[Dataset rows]
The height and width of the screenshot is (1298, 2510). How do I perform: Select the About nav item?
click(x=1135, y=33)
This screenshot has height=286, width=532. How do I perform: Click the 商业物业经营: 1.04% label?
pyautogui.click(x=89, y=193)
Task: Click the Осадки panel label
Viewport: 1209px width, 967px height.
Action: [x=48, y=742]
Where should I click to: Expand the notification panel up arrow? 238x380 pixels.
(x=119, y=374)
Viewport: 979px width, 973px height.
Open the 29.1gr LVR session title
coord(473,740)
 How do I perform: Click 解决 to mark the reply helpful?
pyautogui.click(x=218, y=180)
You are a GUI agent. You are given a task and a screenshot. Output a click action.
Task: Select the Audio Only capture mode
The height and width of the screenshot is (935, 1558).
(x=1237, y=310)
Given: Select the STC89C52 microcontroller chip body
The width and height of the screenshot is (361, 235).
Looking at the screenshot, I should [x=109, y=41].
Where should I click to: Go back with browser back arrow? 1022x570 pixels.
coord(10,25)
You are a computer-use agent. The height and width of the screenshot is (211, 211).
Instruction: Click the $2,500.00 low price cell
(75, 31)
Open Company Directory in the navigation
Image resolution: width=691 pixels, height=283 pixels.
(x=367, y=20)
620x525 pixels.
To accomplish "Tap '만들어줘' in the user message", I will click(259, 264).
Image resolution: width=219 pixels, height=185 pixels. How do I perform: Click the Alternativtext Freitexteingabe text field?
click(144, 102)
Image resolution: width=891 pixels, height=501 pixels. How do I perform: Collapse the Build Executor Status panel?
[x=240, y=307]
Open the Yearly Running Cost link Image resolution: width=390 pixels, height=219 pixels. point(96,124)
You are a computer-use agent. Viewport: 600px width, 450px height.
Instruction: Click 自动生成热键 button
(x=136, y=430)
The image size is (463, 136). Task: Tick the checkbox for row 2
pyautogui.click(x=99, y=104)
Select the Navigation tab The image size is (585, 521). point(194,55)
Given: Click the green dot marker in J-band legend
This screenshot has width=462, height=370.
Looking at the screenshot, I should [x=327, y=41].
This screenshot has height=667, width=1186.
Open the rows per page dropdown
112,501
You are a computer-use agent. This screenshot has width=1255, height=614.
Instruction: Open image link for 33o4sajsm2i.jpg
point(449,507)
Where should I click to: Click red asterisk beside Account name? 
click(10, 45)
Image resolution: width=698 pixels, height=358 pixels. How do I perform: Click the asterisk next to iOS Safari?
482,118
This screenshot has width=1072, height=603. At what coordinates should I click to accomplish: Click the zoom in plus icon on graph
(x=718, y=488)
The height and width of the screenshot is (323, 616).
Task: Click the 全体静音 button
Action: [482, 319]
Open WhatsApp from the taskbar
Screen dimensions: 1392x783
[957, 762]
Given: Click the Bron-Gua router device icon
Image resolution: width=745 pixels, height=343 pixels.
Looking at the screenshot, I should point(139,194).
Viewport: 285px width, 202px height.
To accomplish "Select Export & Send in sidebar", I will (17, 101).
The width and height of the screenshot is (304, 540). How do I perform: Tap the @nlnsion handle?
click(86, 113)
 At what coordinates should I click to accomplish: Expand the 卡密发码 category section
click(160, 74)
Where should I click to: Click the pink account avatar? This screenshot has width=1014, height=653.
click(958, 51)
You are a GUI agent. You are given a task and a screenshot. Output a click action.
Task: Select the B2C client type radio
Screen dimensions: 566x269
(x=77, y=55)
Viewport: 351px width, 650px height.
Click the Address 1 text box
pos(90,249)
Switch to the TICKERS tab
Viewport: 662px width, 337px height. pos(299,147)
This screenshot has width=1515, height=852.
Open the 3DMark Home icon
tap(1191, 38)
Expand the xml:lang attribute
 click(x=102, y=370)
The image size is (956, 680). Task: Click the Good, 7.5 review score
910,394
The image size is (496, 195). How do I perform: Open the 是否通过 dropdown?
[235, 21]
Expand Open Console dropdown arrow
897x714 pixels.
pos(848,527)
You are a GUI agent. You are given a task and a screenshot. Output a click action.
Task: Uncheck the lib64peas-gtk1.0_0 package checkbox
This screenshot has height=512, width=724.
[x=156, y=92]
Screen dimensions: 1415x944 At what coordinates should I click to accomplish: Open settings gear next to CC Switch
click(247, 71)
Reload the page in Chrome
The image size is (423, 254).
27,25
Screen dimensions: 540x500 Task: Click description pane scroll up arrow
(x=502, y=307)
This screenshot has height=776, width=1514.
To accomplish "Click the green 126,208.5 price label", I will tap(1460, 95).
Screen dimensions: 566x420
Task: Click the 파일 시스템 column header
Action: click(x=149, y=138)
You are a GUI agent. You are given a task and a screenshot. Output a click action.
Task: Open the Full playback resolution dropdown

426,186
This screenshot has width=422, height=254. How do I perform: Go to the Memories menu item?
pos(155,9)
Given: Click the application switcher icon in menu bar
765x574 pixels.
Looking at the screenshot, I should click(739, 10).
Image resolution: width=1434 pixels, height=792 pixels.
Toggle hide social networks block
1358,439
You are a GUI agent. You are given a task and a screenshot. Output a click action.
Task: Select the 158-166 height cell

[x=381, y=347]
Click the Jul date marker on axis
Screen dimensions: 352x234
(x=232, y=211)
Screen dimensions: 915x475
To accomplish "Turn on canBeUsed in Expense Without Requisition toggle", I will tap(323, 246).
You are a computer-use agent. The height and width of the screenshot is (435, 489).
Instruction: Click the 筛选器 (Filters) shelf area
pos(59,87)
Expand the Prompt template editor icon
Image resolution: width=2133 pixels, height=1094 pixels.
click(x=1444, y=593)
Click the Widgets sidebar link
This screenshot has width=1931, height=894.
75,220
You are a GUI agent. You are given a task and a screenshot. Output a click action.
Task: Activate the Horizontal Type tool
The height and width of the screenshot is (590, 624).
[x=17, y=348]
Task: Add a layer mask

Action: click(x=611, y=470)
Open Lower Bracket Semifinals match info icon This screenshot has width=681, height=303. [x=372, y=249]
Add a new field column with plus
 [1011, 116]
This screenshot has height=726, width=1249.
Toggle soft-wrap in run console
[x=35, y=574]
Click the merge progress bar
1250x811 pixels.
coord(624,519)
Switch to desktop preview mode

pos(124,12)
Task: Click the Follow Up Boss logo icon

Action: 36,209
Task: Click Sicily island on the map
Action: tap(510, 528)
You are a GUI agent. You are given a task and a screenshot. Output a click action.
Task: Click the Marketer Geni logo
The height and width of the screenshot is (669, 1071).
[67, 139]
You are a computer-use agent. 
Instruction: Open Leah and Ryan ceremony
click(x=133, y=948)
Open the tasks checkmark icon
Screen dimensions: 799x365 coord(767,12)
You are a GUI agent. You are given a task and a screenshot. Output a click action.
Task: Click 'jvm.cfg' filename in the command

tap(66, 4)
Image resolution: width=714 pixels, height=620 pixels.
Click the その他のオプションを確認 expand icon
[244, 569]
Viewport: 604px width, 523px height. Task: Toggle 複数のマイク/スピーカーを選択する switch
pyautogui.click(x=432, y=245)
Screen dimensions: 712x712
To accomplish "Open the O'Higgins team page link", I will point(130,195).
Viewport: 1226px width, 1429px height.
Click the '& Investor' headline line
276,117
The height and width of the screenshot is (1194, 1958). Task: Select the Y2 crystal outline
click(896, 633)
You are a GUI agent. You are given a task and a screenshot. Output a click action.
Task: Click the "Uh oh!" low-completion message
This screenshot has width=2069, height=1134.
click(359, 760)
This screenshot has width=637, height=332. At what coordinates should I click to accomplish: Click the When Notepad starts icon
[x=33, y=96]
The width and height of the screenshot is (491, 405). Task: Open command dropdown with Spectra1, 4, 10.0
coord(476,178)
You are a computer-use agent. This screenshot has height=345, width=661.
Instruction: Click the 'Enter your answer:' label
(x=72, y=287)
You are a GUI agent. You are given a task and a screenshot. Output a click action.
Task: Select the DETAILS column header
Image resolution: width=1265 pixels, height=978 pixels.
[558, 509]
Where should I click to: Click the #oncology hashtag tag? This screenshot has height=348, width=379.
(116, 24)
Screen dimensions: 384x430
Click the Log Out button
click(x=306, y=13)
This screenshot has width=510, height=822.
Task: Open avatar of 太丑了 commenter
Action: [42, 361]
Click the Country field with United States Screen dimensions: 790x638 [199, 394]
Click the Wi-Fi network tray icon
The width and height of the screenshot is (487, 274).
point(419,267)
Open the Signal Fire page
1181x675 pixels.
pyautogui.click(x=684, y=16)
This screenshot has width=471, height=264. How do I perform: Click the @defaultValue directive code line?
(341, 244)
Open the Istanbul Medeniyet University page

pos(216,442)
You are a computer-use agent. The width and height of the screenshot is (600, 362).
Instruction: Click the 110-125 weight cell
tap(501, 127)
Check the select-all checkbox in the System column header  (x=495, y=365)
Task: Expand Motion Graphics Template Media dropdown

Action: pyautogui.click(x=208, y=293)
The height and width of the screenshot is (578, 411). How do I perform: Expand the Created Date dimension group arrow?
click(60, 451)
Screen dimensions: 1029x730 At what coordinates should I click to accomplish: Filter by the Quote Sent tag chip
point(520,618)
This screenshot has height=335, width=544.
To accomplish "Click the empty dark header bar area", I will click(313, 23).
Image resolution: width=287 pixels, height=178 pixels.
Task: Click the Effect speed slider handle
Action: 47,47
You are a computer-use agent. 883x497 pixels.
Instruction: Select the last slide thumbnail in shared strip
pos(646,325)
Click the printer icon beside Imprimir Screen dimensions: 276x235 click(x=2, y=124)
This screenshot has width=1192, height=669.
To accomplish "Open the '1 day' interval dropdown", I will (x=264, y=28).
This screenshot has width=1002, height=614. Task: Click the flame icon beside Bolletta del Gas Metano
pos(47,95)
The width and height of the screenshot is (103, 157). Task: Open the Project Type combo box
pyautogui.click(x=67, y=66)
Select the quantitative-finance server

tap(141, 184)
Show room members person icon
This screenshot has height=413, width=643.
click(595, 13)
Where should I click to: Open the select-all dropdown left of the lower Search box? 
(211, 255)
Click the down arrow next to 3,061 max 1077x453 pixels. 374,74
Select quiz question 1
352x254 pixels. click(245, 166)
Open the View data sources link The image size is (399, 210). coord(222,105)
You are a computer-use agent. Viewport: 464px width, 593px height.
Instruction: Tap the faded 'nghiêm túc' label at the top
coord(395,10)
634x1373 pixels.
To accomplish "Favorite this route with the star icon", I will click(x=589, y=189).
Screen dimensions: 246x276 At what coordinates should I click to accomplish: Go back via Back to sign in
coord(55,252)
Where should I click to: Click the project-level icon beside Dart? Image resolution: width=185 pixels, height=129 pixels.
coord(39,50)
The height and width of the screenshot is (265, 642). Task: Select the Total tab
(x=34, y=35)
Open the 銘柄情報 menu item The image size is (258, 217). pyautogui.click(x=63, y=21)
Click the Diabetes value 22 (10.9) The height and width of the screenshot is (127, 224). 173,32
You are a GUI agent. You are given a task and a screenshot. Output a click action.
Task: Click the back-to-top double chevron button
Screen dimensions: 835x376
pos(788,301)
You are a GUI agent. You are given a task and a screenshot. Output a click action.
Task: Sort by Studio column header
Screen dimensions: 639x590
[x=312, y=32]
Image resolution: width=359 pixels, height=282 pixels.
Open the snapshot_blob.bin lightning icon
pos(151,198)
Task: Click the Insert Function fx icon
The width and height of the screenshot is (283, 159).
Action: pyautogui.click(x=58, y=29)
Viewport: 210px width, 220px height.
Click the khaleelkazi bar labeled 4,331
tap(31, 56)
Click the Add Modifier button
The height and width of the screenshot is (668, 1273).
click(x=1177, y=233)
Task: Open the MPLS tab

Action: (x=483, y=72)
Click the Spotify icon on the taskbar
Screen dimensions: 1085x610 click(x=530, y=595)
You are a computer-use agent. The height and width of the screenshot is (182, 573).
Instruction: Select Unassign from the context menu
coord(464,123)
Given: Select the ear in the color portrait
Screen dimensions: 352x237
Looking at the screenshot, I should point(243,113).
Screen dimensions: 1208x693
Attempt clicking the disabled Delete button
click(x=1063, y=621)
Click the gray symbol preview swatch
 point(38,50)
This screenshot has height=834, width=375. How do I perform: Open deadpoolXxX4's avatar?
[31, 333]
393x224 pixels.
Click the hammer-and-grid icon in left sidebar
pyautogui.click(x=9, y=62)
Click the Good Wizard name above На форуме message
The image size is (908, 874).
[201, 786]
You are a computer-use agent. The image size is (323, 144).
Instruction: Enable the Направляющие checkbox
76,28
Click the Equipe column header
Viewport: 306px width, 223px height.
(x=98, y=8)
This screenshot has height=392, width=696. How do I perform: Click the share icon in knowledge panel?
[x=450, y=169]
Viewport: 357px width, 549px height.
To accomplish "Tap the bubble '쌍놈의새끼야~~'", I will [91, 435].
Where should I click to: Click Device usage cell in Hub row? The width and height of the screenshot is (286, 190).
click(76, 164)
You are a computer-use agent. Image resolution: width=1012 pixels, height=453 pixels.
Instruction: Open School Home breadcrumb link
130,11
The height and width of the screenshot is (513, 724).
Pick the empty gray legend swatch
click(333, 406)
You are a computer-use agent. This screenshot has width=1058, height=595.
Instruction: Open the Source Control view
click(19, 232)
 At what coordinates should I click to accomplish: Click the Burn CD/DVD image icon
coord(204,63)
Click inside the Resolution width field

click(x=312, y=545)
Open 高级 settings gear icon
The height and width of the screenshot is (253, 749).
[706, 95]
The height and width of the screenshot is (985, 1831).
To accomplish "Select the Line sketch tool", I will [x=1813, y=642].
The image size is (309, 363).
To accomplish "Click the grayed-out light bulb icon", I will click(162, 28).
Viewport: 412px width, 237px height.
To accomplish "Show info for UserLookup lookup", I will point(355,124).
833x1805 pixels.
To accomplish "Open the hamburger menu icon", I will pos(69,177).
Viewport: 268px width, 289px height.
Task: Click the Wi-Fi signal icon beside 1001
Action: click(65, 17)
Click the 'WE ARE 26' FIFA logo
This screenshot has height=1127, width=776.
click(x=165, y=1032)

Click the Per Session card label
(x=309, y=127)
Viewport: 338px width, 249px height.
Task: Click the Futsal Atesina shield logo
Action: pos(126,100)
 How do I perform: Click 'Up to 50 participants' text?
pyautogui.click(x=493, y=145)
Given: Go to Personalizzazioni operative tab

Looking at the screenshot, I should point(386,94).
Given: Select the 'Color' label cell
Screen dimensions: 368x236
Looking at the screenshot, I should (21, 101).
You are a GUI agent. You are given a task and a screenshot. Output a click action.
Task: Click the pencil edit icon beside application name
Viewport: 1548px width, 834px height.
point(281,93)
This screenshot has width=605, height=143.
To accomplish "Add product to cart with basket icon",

▶ **EXERCISE INSTRUCTIONS**
Format the lines of the listing above, from the line with "Open the View" to the line with "will click(x=589, y=189).", as a JSON list of strings with one string per line and blank lines left out.

▶ **THE COMPLETED TASK**
[
  "Open the View data sources link The image size is (399, 210). coord(222,105)",
  "You are a computer-use agent. Viewport: 464px width, 593px height.",
  "Instruction: Tap the faded 'nghiêm túc' label at the top",
  "coord(395,10)",
  "634x1373 pixels.",
  "To accomplish \"Favorite this route with the star icon\", I will click(x=589, y=189)."
]